Copy the records exactly, leaving out every picture.

Stored data entries
________________

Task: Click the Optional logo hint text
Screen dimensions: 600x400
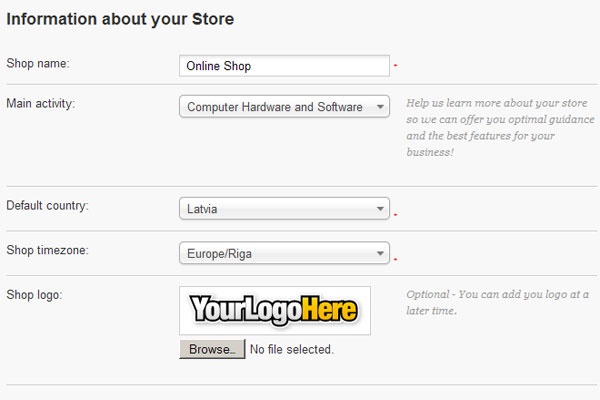Action: coord(497,302)
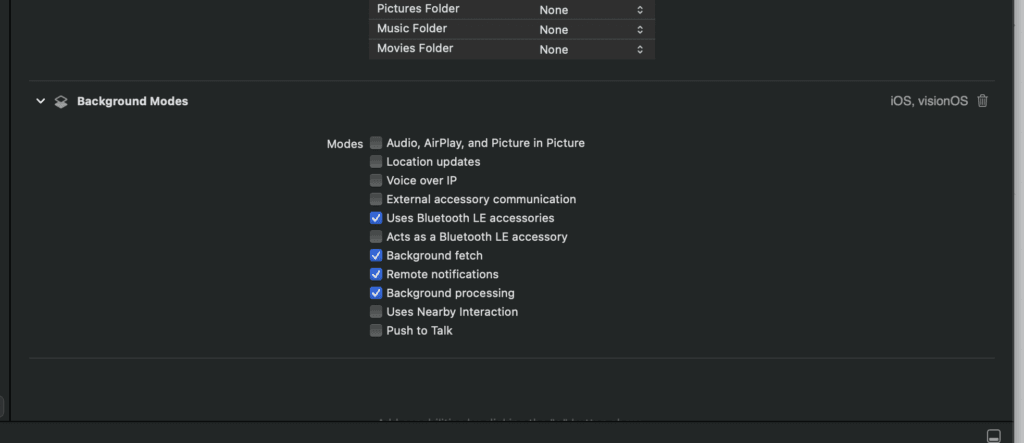Screen dimensions: 1024x443
Task: Disable the Background fetch mode
Action: (x=376, y=256)
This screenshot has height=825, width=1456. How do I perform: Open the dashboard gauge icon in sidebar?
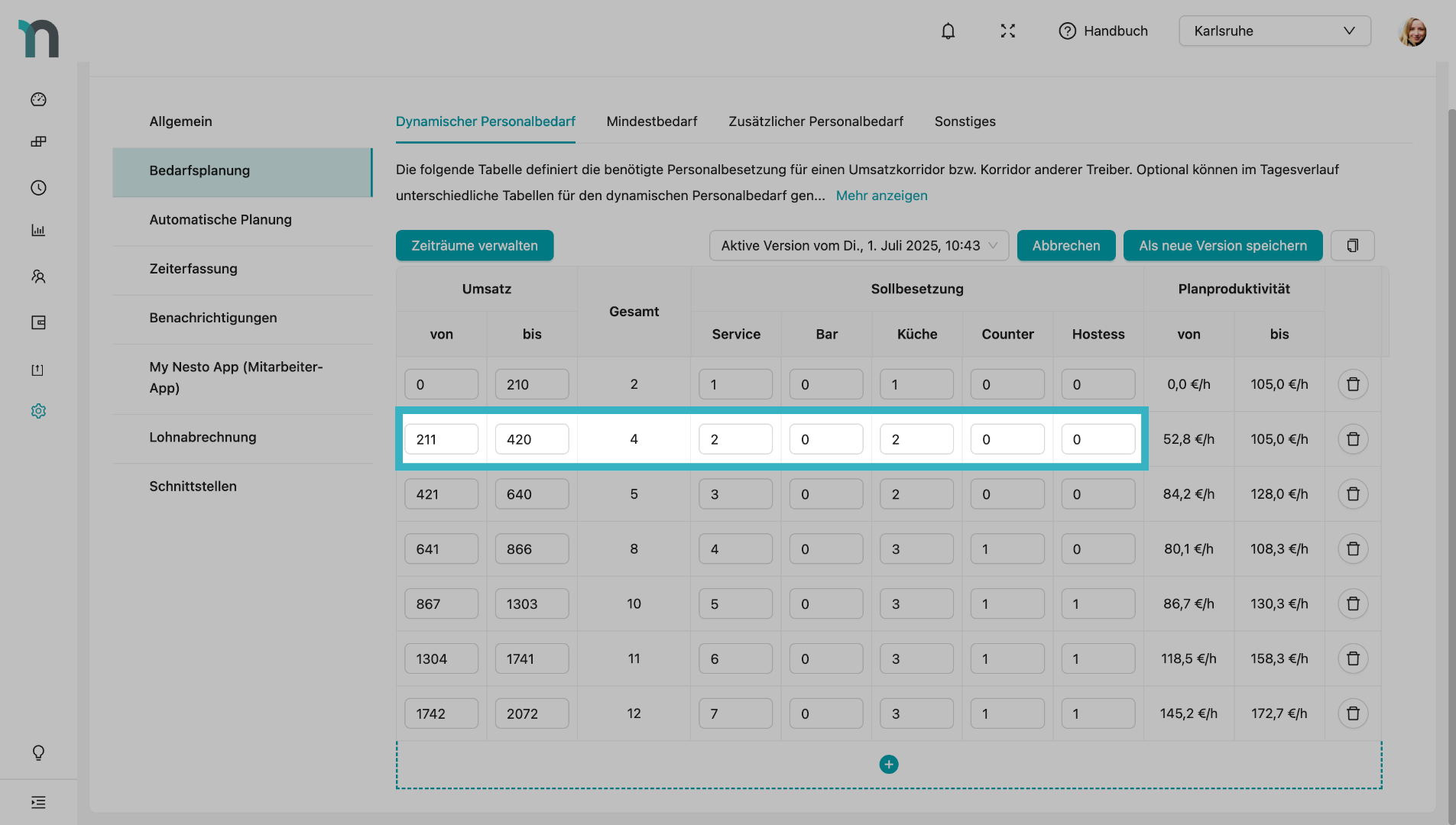[x=38, y=99]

________________

## [ANSWER SPACE]
Task: Click the Optional logo hint text
Screen dimensions: 600x400
Action: coord(497,302)
Screen dimensions: 1024x443
Task: Disable the Background fetch mode
Action: (x=376, y=256)
This screenshot has height=825, width=1456. How do I perform: Open the dashboard gauge icon in sidebar?
[x=38, y=99]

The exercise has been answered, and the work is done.